ICRC Vice-President Christine Beerli concluded on 8 July a five-day tour of Red Cross projects in Kenya's Moyale, Upper Eastern and North Rift areas during which she had the opportunity to discuss the humanitarian situation with aid recipients and regional authorities. ICRC's Anne Mucheke reports.

   

©ICRC / J. Murimi / KE-E-00236    
 
Moyale. Vice President Beerli speaks to a villager involved in the cash-for-work project as Abdinoor Mohammed of the Kenya Red Cross looks on.    
     

In the North Rift, Ms Beerli visited formerly displaced families who had rebuilt their houses, which had been destroyed during the 2008 post-election violence, with financial assistance from the Kenya Red Cross Society. The reconstruction was carried out jointly by the Kikuyu and Kalenjin communities after the Kenya Red Cross prevailed upon them to work together in the spirit of reconciliation. These were the two ethnic groups primarily involved in the violence in the North Rift, which saw hundreds killed and wounded and thousands displaced from their homes.

'' It is uplifting to see the Kenya Red Cross working with these communities and encouraging them to become reconciled after what happened,'' said Ms Beerli after her visit to Eldoret. The ICRC worked in partnership with the Kenya Red Cross at the height of the violence, helping to provide food, medical care and access to clean water. In addition, the organizations worked together to reunite families that had been thrust apart.
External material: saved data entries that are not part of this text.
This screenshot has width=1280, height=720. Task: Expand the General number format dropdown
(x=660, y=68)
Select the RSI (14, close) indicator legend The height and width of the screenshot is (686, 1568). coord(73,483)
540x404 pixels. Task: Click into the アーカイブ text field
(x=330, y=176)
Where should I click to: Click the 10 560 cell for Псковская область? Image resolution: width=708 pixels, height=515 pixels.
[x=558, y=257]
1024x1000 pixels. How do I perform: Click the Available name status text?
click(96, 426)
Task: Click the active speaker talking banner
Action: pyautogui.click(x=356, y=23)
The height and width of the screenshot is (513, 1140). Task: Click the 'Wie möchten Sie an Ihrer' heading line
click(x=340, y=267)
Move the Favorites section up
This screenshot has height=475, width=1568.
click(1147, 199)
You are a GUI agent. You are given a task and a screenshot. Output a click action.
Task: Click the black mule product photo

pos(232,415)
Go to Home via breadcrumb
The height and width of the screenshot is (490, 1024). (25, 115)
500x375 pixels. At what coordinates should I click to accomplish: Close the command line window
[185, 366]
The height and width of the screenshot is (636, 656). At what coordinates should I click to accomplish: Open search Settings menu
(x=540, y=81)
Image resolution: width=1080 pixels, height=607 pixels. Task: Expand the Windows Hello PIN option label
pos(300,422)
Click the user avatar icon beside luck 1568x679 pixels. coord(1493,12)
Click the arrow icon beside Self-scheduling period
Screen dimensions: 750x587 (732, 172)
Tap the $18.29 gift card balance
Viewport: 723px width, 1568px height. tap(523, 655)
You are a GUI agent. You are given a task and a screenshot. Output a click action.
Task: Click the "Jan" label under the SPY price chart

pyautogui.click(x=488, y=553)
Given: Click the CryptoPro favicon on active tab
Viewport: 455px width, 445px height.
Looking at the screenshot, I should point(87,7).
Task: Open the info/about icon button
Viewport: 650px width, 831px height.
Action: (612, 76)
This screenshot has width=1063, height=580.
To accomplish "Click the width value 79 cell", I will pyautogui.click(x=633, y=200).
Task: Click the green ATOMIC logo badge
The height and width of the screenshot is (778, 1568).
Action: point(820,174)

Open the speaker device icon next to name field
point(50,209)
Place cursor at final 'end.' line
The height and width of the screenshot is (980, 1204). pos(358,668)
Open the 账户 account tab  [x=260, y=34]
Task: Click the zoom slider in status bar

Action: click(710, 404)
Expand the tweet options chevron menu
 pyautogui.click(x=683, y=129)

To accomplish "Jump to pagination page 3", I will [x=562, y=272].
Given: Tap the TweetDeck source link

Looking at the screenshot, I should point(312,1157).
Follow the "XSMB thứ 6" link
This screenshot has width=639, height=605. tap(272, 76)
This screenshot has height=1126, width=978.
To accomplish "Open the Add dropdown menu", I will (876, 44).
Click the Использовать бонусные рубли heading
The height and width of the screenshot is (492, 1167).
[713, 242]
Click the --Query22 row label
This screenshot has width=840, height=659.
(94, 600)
In the village of Hadesa, in Moyale, the community is engaged in farm-clearing and terracing activities as part of a cash-for-work initiative supported by the ICRC. Most of the farms were abandoned and went wild when their owners fled the village in search of safety during clashes between communities. Many villagers have returned to their farms and are now preparing for the planting season.

Nearby, a local women's association is building gulleys to conserve the soil. According to the association's chairperson, the soil conservation initiative " will help us preserve the good soil from harmful effects when it rains. In addition, the money we receive for our labour enables us to buy food and clothes for our families.''

 

 
©ICRC / F. Grimm / KE-E-00238    
 
Karburi village, Moyale. Women involved in soil conservation efforts join in a song when ICRC Vice President Beerli toured the area. 
    Hadesa is situated in an arid region beset by cross-border conflict, often over basic resources such as pasture land or water. Residents choose the kind of projects they are interested in, and appoint leaders who work closely with the Red Cross to implement them. Ms Beerli commended the communities on their eagerness to take responsibility for the work.

The vice-president also visited Latake primary school in Moyale, where the ICRC has improved water-catchment facilities. The organization repaired gutters on the school's roof and installed two cement tanks which harvest rainwater.

The headmaster described the challenges the school had been facing and the improvements that have been made since the Red Cross stepped in to help.'' The schoolchildren used to carry large quantities of water, which we needed to cook their meals, from their homes to our school. As a result, they would often arrive late or not at all,'' he said.'' Now we are lucky because we get water straight from the tanks and less time is lost. There are also fewer cases of water-borne disease, as the children can maintain proper hygiene.''

The ICRC vice-president also visited Kenya Red Cross offices, where she and Kenya Red Cross Secretary-General Abbas Gullet discussed the various challenges and opportunities the National Society is facing. Ms Beerli assured the Kenya Red Cross of the ICRC's co ntinuing support.